Recorded data
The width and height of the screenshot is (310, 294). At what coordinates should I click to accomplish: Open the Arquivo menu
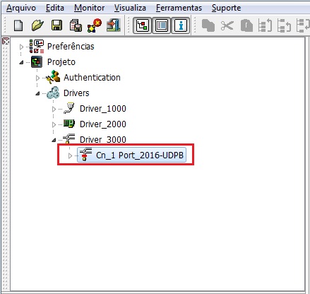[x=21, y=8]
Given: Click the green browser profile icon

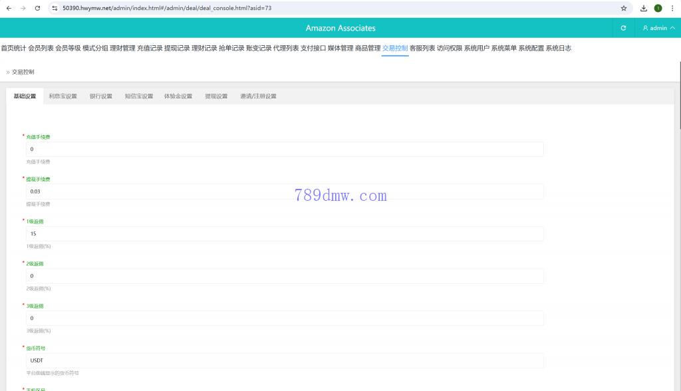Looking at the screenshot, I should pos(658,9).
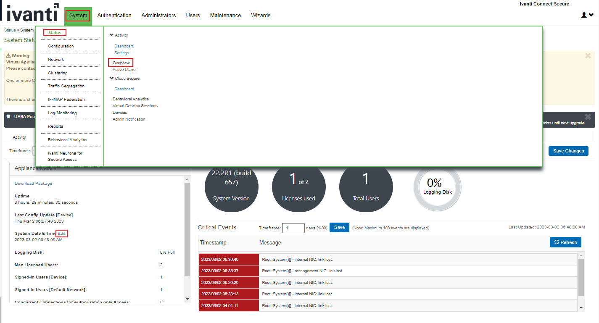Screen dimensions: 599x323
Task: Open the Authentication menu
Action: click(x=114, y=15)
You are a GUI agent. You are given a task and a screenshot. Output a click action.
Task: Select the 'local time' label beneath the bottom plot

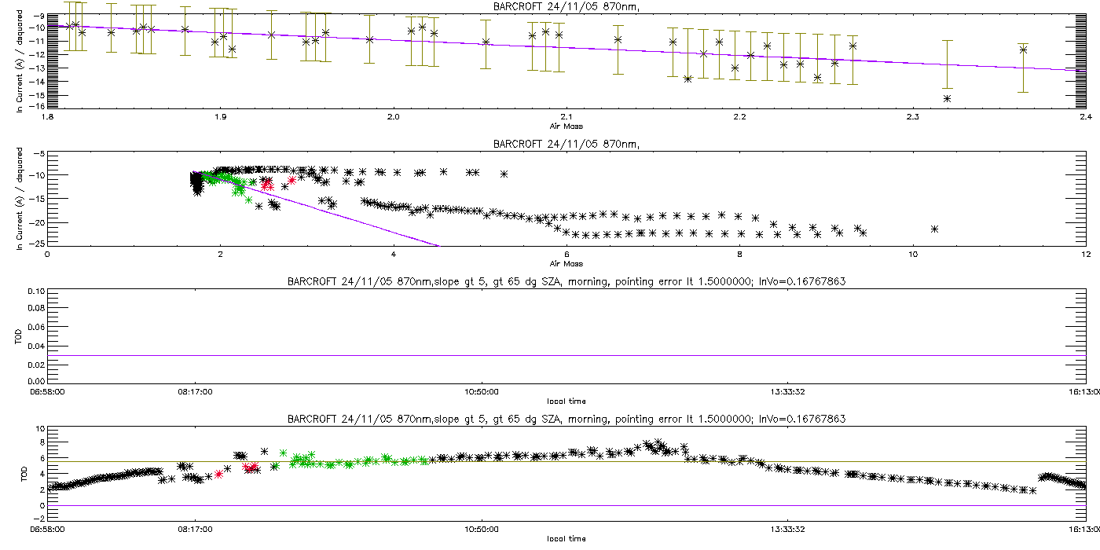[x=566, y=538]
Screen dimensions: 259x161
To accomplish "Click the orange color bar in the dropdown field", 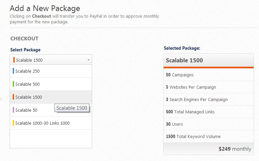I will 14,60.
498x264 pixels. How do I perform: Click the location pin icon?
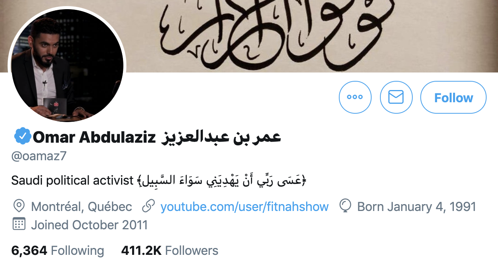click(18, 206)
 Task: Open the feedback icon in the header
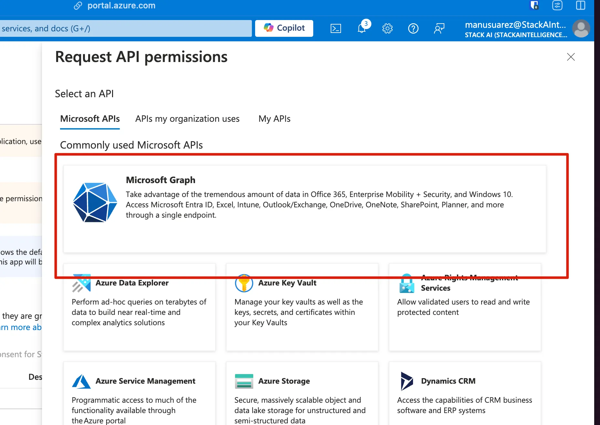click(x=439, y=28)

What to do
Pull out every line in the rows above that contains the string "menu", and copy each one as it appears.

Solution to this problem
The width and height of the screenshot is (310, 294). At what coordinates should I click to accomplish: Open the Arquivo menu
Task: Open the Authentication menu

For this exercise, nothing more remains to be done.